» **Stated exercise**
Name every song title mentioned in the album review below, in the order they appear.

» **Passage provided**
☆ ☆ ☆

Costa and Veloso’s musical and personal bond stretches right back to the beginnings of their regularly entwined careers, in the mid-1960s. Veloso has always been concerned with change and renewal, so his heavy involvement shapes these songs into a very current sonic space. He hardly touches Costa’s voice, though, mostly leaving it pure and calm in the midst of his minimalist rock and electronic textures. Veloso makes Costa sound like a young, emerging singer, without interfering with her naked vocal heart, her decades-long experience.

The opening “Recanto Escuro” features a skeletal glitch-beat, piano, a faint bassline and, eventually, acoustic guitar. “Cara do Mundo” is stripped rock’n’roll, its synthesiser cut back to the bone. Costa’s voice is subtly and respectfully subverted by these sonic frictions. As the songs slink by, it becomes clear that all scabrous electronics are just low enough in the mix not to disrupt the vocal ambiance. There’s a very measured pacing of aural incidents.

This is a new form of robo-Brasil songcraft. It’s as if the late-70s David Bowie had decamped to Rio rather than Berlin, as swirls and curls of subtle tension infuse these stark statements. A helicopter oscillation is introduced towards the end of “Neguinho”, a song that’s the prime example of these colliding techniques. “O Menino” is dubby bossa, with its stalking guitar and snare drum detonations. Costa’s cool restraint is unsullied. “Autotune Auterótico” uses said device knowingly. Samba drums underpin “Miami Maculelê”, and the Auto-Tune rears up again, but is it ironically deployed this time? The closing “Segunda” has a folky forró feel, from the north-east of Brazil, with sawing strings and metallically scraping percussion. It provides a relatively traditional conclusion to this persistently probing song-sequence.

☆ ☆ ☆

» **Data lines**
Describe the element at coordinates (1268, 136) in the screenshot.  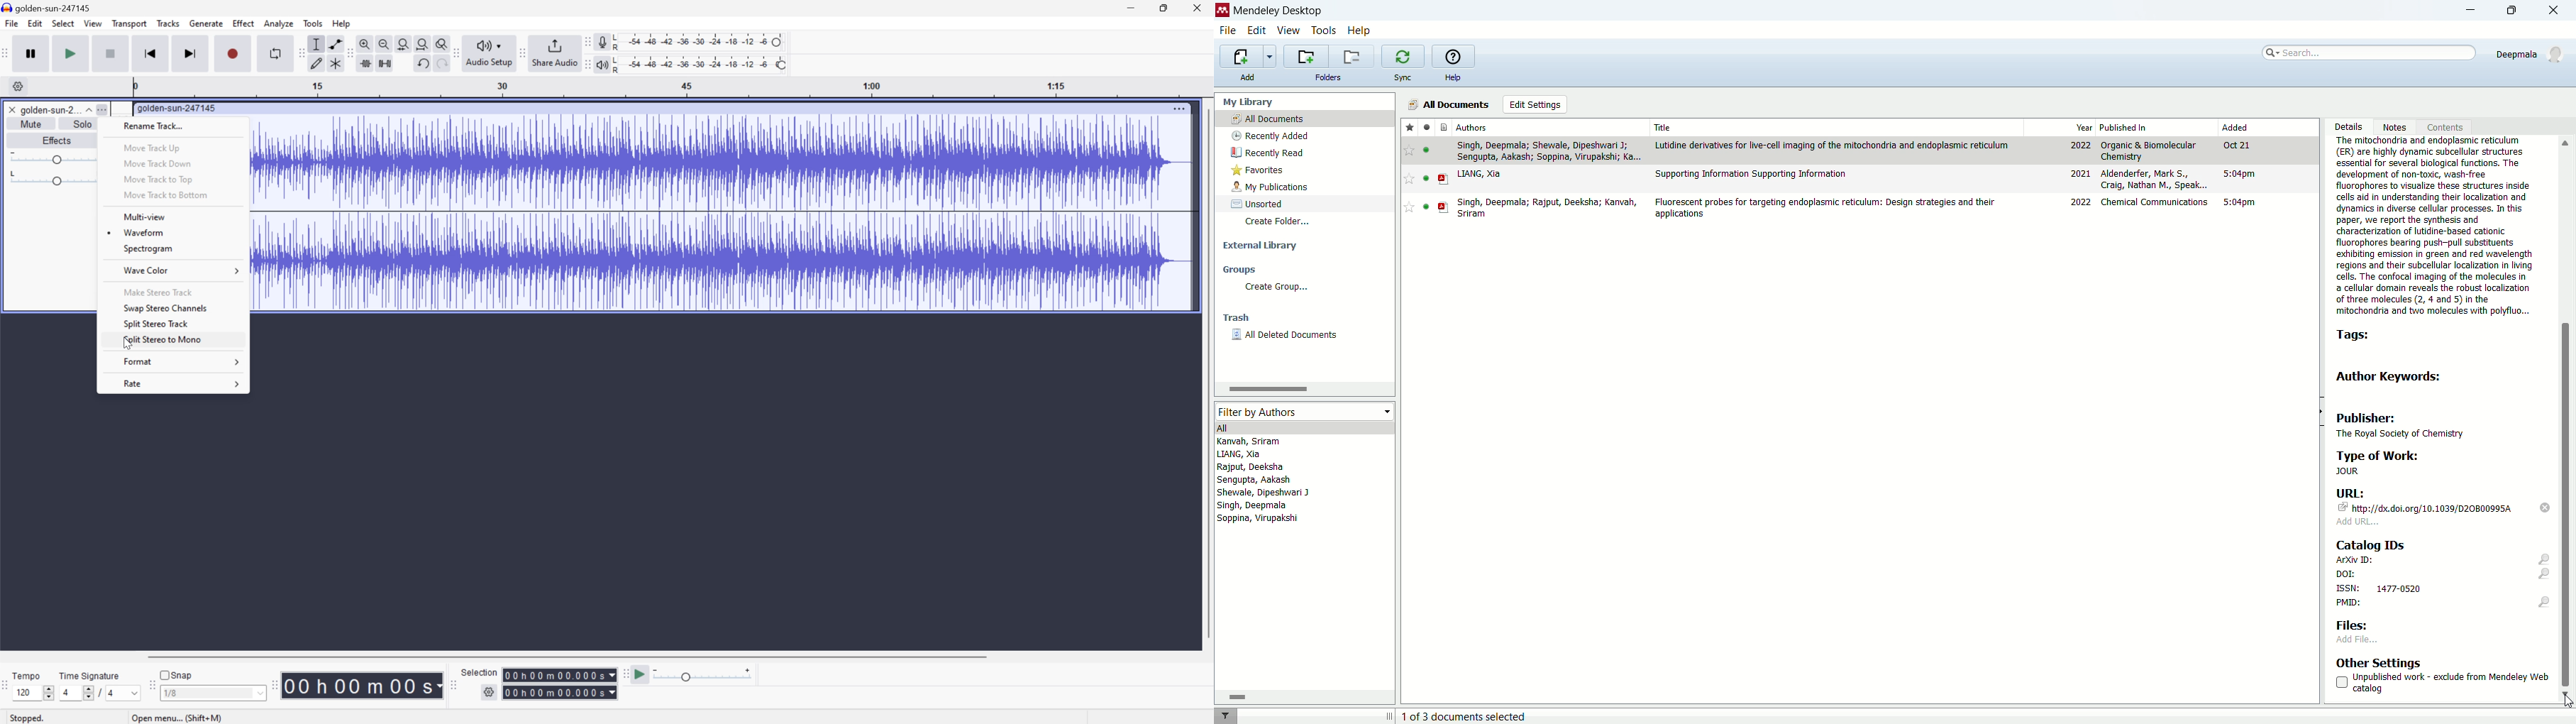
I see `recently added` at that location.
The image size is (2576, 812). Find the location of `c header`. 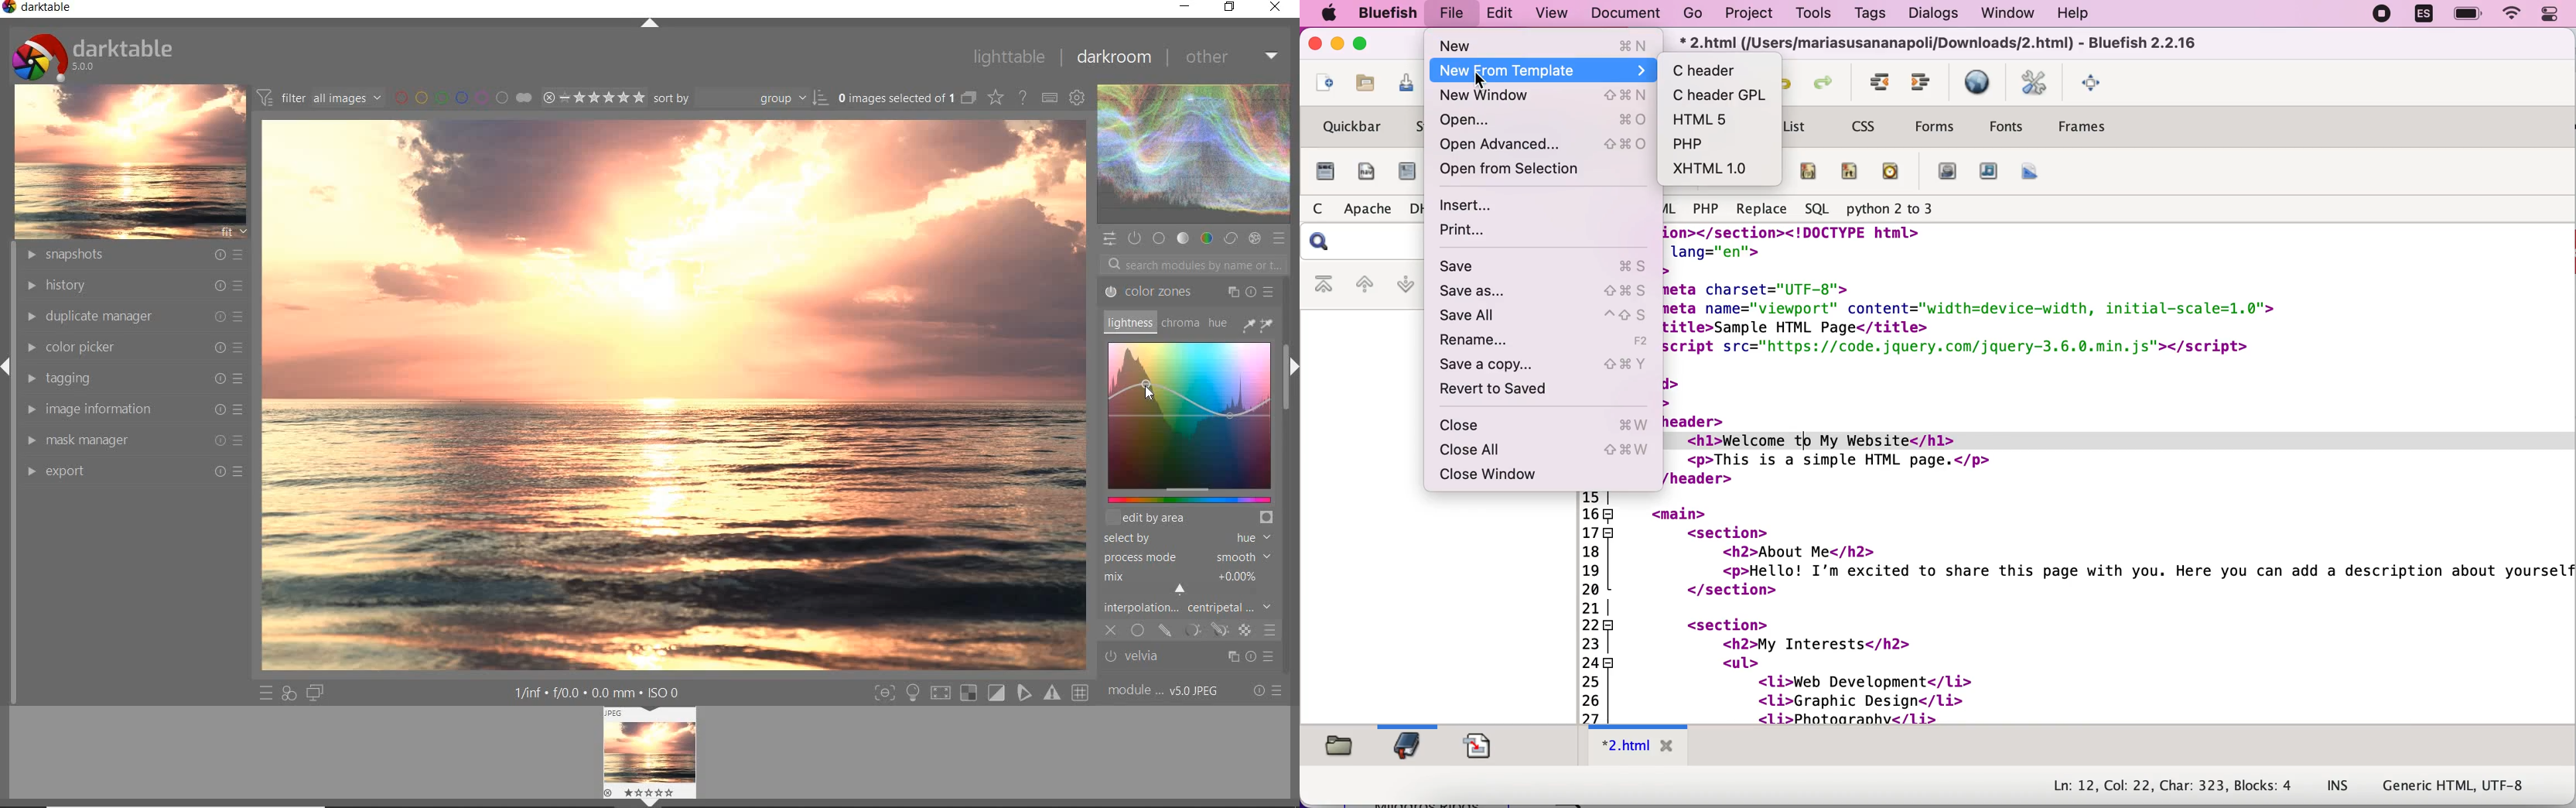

☆ ☆ ☆

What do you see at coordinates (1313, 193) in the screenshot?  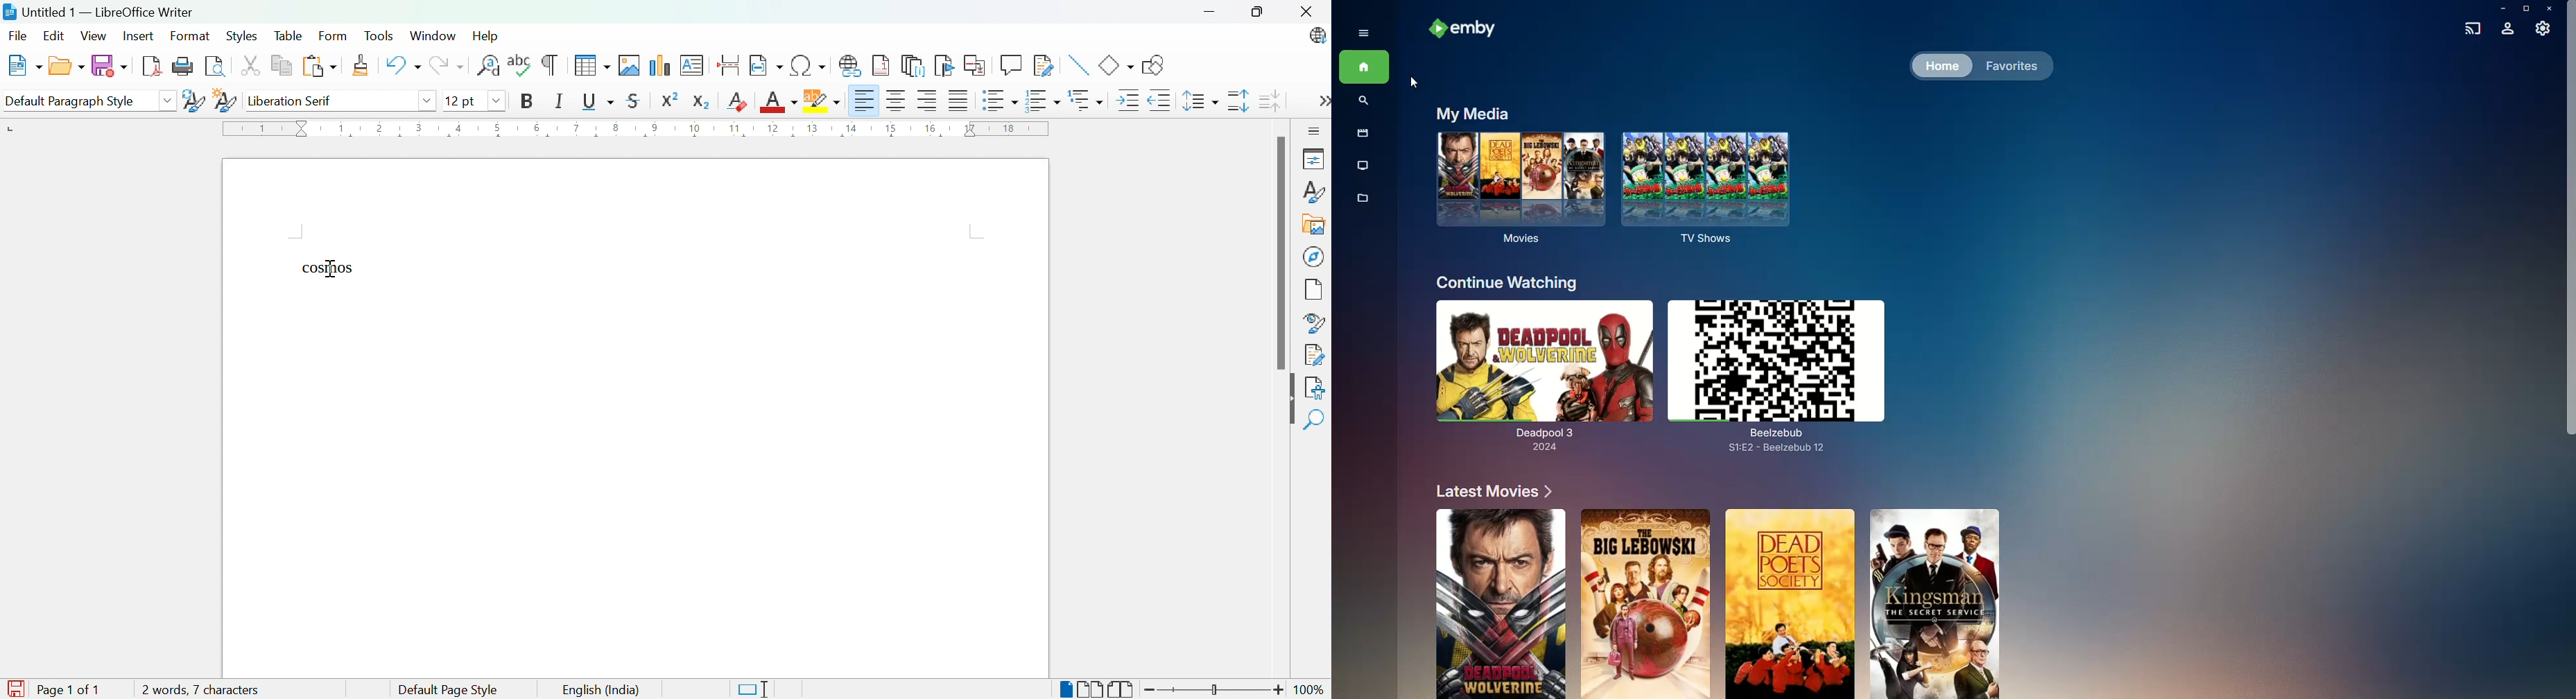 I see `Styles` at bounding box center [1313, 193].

☆ ☆ ☆

» **Answer below**
"Recanto Escuro", "Cara do Mundo", "Neguinho", "O Menino", "Autotune Auterótico", "Miami Maculelê", "Segunda"